CANON CASSON COMPLETES THE LIVING SCHOOL
The Living School for Action and Contemplation offers a unique opportunity to a select group of students to deepen engagement with their truest selves and with the world. Students discover their authentic identity and grow their capacity to embody this calling in the world. Through rigorous study and contemplative practice, they awaken to the pattern of reality-God’s loving presence with and in all things and embrace a rich heritage of faith from the Christian mystical tradition. Canon Casson completed this program, led by Richard Rohr, on September 17, 2020 in a virtual “sending ceremony”.
Video
- Voices of the Elders: Stories of African Americans in Delaware
- In the above video, the Delaware Historical Society interviews Canon Casson about his life in Wilmington. Many vintage photographs illustrate this 40-minute biography.
- Growing Up Black in Delaware — Part One
- Growing Up Black in Delaware — Part Two
- In the above videos, the Rev. Canon Lloyd S. Casson remembers growing up in Wilmington, Delaware, serving as a priest in two downtown churches, and serving as president of the school board. Recorded by Danny N. Schweers on October 30, 2010, at the Service of Repentance for Slavery in the Episcopal Diocese of Delaware.
Audio
- 4/26/2015 Good Shepherd Sunday sermon by the Rev. Canon Lloyd S. Casson. Sheep smell, but even the most terrible-smelling sheep knows its master’s voice and the good shepherd knows that sheep and calls it by name. Each of us needs to be known and loved. God knows us, even our sighs and groans.
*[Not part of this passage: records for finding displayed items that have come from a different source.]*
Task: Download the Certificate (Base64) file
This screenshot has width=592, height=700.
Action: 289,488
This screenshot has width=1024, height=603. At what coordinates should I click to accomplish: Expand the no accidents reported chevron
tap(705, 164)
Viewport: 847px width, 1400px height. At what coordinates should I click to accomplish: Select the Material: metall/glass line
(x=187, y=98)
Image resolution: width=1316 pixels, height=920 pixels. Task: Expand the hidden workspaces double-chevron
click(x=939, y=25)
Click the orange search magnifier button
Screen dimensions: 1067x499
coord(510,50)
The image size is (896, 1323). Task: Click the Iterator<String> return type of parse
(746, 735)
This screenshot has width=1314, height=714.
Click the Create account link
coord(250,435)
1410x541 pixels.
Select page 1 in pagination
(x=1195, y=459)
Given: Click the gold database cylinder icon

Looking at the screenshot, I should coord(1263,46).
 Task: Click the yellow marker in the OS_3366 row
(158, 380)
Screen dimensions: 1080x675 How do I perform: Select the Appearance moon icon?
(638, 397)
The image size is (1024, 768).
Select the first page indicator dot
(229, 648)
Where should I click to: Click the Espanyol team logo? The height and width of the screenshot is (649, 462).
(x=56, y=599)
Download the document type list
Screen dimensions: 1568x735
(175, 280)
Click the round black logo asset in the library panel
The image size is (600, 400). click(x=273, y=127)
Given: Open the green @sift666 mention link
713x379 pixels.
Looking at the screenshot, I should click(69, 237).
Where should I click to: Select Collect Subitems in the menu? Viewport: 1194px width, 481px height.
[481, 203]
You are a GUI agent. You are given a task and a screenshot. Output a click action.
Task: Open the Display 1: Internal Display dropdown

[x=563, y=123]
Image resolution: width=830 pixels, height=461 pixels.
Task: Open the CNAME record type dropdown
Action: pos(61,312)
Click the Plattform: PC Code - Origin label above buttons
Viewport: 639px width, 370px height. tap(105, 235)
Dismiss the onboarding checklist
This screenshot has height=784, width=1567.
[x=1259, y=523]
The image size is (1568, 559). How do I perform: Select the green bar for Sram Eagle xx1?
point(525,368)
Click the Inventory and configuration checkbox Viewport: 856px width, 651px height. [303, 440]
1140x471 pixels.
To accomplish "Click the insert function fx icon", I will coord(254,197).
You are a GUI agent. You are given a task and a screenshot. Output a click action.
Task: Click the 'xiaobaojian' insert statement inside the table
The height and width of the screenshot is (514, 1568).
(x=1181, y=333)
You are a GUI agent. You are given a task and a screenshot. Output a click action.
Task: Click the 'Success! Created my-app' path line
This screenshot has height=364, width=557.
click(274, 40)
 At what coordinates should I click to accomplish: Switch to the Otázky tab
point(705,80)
- 4/4/2015 Easter Vigil sermon by the Rev. Canon Lloyd S. Casson, followed by the Cathedral Choir School of Delaware singing “This Joyful Eastertide”. This is the night in which the light is re-lit, the night the stone is rolled away, the tomb emptied. Hope returns, faith is renewed. The prophecies are fulfilled and understood.
- 11/23/2014 Season of Creation Sermon: “Christ the King Sunday” by the Rev. Canon Lloyd S. Casson. Let us stand in awe before the unfathomable magnificent mystery of creation. Let us read again James Weldon Johnson’s poem, “The Creation”. Let us hear what the Vietnamese Buddhist poet Thích Nhất Hạnh says about the Eucharist.
- 11/24/2013 Season of Creation Sermon: “Christ the King Sunday” by the Rev. Canon Lloyd S. Casson. Through Christ, God was pleased to reconcile to himself all things on earth and in heaven by making peace through the blood of His cross.
- Joint sermon of 9/25/2011 by the Rev. David Andrews and Canon Casson. On the 15th anniversary of the consolidation of two churches — St. Andrew’s and St. Matthew’s — SsAM’s first two rectors remember the past and look forward eagerly.
- Sermon of 10/16/2011 by Canon Casson. A new heaven and a new earth. (Sorry, but the start of the sermon is missing.)